Several months ago, I went down the AI/GPT/LLM (Large Language Models) rabbit hole. My interests are three-fold:
to develop personal fluency in the technology,
to understand the threats/opportunities the technology represents, and
to begin formulating a set of tactics/strategy for our company.
So far, here are my high-level conclusions:
AI/GPT/LLM is not the end of humanity. This is some of the most-disruptive technology man has invented, and like much disruptive tech before (think Guttenberg press, digitized telecom, digital audio tape, the Internet, VoIP, the cloud, streaming media, etc.) there are and will continue to be calls for regulations because of the disruptions. Oftentimes, those calling for regulation because of the “threat” are those most disrupted. The fear of calamity drives towards regulations intended to protect the hegemony of those calling for the regulations.

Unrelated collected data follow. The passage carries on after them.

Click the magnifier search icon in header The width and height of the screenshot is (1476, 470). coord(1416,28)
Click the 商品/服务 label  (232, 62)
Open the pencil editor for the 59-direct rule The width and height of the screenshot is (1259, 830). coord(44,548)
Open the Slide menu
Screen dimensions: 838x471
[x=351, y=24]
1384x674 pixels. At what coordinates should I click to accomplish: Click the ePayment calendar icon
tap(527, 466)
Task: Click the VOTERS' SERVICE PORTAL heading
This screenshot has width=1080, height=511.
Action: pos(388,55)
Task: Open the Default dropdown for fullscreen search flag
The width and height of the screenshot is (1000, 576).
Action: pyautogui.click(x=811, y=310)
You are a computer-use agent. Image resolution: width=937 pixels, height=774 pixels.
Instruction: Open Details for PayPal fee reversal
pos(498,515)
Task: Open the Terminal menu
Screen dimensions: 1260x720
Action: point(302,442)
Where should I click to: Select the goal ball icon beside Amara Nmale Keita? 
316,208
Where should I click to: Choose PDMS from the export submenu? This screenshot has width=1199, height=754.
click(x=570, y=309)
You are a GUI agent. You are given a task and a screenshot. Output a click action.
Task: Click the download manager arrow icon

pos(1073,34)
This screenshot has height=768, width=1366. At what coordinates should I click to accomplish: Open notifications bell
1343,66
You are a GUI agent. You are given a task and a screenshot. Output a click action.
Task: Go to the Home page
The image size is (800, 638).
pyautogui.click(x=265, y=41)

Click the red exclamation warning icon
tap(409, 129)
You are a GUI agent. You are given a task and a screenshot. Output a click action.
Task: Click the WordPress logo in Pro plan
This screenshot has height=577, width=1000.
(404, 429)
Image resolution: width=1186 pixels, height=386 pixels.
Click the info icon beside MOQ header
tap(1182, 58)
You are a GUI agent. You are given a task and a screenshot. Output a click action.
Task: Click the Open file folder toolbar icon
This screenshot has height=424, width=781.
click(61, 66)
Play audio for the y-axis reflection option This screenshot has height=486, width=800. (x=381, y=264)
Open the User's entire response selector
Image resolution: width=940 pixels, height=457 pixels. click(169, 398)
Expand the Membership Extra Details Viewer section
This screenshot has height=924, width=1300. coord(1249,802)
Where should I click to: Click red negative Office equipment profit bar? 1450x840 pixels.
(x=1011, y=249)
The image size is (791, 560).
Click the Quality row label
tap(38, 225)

The new “priesthood”. As we saw with the introduction of the WWW/HTML, a new, highly-compensated profession will emerge, that of Prompt Engineer. The run will last 5-7 years and will greatly reward those who have: 1) command of the written/spoken language, 2) and understanding of LLM architectures.
Websites are dead. (Or at least endangered species). Think about it: why do we have websites? Websites exist to structure content and/or data in specific ways to be discovered and consumed by very specific software applications, namely browsers.
The new discipline: optimization. The website-browser relationship gave rise to the search engine; search engines gave rise to search engine optimization. LLM/GPT applications will give rise to LLM – rather large data model (LDM) optimization: how do you make data discoverable by LLM/LDM applications; how do you make data un-discoverable by LLM/LDM applications? There is a new construct. Remember how hard it was for companies to optimize their websites for mobile? This is a much bigger and deeper optimization.
The implications are clear: AI threatens the ~$700B annual, digital advertising market and the valuations of several trillion-dollar companies. That’s why the “regulatory” alarm.
The real questions we should all be asking are:
How is my business threatened by AI, and
What new opportunities for my business are propelled by AI?